In [1]:
# importing the packages 

import numpy as np
import pandas as pd
import matplotlib.pyplot as plt
import seaborn as sns
from sklearn.model_selection import StratifiedKFold, cross_val_score
from sklearn.linear_model import LogisticRegression
from sklearn.discriminant_analysis import LinearDiscriminantAnalysis
from sklearn.tree import DecisionTreeClassifier
from sklearn.ensemble import RandomForestClassifier
from sklearn.neural_network import MLPClassifier
from sklearn.preprocessing import MinMaxScaler
from sklearn.datasets import fetch_openml
from sklearn.metrics import accuracy_score, classification_report, confusion_matrix


import torchvision
from torchvision import transforms
from torch.utils.data import DataLoader


import torch
import torch.nn as nn
import torch.optim as optim
from torchvision import datasets, transforms
from torch.optim.lr_scheduler import ReduceLROnPlateau

Baseline model 

In [2]:
# Step 1: Data Access and Preprocessing
# Load MNIST dataset
X, y = fetch_openml('mnist_784', version=1, return_X_y=True)
y = y.astype(int)  # Ensure labels are integers

# Split the dataset into training and test sets
X_test = X[-10000:]
y_test = y[-10000:]
X_train_full = X[:-10000]
y_train_full = y[:-10000]

# Normalize pixel values to the range [0, 1]
scaler = MinMaxScaler()
X_train_full = scaler.fit_transform(X_train_full)
X_test = scaler.transform(X_test)

# Step 2: Cross-Validation Function
def cross_validate_model(model, X, y, model_name, cv=5):
    skf = StratifiedKFold(n_splits=cv, shuffle=True, random_state=42)
    scores = cross_val_score(model, X, y, cv=skf, scoring='accuracy')
    print(f"\nCross-Validation Scores for {model_name}: {scores}")
    print(f"Mean Accuracy for {model_name}: {scores.mean():.4f}")
    return scores.mean() 

# Step 3: Logistic Regression
print("\nCross-validating Logistic Regression...")
lr_model = LogisticRegression(max_iter=1000, random_state=42)
lr_accuracy = cross_validate_model(lr_model, X_train_full, y_train_full, "Logistic Regression")

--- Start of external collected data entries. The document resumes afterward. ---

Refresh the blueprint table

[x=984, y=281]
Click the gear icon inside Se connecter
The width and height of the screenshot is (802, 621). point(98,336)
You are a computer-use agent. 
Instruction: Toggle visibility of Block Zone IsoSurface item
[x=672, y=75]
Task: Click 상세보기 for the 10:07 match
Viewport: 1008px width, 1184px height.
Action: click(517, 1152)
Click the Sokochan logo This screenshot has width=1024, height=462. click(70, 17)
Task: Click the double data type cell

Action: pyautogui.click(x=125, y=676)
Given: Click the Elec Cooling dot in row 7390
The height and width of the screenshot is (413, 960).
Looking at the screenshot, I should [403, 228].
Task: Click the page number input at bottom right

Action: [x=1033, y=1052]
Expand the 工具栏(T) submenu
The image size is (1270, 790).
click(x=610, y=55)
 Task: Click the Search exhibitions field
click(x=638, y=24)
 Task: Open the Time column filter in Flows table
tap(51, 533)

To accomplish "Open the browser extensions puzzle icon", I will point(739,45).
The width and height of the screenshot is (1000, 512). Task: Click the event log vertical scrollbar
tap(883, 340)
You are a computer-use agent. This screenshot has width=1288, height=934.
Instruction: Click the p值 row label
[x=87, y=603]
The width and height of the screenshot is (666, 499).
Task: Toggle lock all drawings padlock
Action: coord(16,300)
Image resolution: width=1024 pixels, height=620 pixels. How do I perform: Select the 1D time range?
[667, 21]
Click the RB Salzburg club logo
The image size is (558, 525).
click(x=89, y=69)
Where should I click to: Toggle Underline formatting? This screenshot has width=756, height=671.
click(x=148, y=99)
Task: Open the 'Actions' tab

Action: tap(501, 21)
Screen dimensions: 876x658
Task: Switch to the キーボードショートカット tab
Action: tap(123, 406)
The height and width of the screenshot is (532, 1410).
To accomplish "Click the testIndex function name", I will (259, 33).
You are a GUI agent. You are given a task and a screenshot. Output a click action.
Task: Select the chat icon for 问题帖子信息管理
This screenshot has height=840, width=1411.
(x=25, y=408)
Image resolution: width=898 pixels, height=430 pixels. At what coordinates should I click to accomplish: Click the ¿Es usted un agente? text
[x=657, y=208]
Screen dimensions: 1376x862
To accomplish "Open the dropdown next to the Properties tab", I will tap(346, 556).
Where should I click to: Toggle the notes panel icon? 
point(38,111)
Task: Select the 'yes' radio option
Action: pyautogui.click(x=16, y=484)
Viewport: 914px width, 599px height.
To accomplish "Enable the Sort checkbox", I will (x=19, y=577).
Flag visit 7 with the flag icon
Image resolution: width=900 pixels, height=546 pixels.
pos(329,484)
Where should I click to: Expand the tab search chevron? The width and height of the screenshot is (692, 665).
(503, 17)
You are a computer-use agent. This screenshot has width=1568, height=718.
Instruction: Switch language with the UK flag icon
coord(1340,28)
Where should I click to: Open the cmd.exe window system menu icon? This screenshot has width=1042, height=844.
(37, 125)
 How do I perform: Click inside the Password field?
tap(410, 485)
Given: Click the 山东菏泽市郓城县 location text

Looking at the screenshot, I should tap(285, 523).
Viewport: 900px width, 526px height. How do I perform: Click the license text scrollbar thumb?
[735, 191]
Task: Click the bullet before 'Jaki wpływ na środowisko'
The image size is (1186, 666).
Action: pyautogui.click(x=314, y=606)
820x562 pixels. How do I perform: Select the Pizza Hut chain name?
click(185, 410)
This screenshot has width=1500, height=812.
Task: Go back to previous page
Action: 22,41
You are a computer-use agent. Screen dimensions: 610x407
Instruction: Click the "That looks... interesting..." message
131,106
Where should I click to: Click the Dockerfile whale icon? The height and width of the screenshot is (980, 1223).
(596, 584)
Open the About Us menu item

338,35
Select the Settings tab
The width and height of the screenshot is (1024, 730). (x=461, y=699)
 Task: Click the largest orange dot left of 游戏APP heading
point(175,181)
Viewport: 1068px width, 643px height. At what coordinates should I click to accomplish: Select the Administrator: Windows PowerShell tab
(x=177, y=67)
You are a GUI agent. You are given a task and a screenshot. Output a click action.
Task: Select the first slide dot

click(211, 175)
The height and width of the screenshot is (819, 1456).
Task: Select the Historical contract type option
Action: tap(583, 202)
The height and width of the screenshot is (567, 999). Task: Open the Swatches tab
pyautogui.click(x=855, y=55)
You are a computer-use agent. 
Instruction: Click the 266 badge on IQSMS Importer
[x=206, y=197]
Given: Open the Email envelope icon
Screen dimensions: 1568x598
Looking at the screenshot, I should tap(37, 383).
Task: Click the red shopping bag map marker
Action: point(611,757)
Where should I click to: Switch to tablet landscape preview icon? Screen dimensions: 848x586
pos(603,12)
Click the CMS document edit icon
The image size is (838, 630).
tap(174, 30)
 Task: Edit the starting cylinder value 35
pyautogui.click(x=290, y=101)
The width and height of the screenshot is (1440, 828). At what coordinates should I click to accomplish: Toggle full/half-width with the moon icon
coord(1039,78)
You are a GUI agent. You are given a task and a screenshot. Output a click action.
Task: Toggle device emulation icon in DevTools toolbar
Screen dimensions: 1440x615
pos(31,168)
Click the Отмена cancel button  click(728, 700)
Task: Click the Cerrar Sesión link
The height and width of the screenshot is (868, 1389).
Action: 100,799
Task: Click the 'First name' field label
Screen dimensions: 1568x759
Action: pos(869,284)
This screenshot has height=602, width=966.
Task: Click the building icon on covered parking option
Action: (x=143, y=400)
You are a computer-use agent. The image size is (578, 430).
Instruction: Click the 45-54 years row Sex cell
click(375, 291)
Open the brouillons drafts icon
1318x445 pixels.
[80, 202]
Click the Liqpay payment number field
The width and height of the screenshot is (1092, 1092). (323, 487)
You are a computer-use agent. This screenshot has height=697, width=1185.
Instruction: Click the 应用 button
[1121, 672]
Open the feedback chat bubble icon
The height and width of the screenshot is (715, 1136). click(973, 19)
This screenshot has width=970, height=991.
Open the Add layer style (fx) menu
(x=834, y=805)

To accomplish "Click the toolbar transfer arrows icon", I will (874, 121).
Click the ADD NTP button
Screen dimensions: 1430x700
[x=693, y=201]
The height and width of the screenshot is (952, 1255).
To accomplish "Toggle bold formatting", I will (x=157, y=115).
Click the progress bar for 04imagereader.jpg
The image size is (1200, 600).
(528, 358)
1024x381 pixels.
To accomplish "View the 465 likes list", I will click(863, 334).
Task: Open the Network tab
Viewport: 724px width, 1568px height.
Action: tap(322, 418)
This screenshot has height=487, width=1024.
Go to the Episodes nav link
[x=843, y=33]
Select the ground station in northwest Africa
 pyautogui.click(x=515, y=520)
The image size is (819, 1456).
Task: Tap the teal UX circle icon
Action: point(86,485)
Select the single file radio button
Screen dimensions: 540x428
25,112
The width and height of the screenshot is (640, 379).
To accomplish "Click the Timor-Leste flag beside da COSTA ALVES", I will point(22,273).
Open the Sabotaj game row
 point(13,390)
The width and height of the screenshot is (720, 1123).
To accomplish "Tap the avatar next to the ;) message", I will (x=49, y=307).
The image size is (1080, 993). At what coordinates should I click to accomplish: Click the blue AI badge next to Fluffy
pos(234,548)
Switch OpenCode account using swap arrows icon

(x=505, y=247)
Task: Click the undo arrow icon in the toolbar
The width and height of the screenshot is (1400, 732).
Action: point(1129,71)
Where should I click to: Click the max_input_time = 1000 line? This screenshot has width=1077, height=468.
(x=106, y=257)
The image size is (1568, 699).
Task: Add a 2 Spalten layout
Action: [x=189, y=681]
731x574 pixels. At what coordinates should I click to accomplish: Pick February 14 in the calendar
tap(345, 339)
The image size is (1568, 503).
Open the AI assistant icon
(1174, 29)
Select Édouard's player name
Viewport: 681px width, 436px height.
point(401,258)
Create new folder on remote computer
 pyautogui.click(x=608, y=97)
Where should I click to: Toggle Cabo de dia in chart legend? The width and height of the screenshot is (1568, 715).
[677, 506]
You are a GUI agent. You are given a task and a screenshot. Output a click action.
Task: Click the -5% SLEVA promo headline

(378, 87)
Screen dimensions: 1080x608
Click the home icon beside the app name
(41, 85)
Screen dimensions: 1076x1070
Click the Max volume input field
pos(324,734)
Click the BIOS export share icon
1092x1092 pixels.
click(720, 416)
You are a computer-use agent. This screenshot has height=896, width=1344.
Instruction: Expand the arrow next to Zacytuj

# Step 4: Linear Discriminant Analysis
print("\nCross-validating Linear Discriminant Analysis...")
lda_model = LinearDiscriminantAnalysis()
lda_accuracy = cross_validate_model(lda_model, X_train_full, y_train_full, "Linear Discriminant Analysis")

# Step 5: Decision Tree
print("\nCross-validating Decision Tree...")
dt_model = DecisionTreeClassifier(random_state=42)
dt_accuracy = cross_validate_model(dt_model, X_train_full, y_train_full, "Decision Tree")

# Step 6: Random Forest
print("\nCross-validating Random Forest...")
rf_model = RandomForestClassifier(random_state=42)
rf_accuracy = cross_validate_model(rf_model, X_train_full, y_train_full, "Random Forest")

# Step 7: Neural Network
print("\nCross-validating Neural Network...")
mlp_model = MLPClassifier(max_iter=50, random_state=42)
mlp_accuracy = cross_validate_model(mlp_model, X_train_full, y_train_full, "Neural Network")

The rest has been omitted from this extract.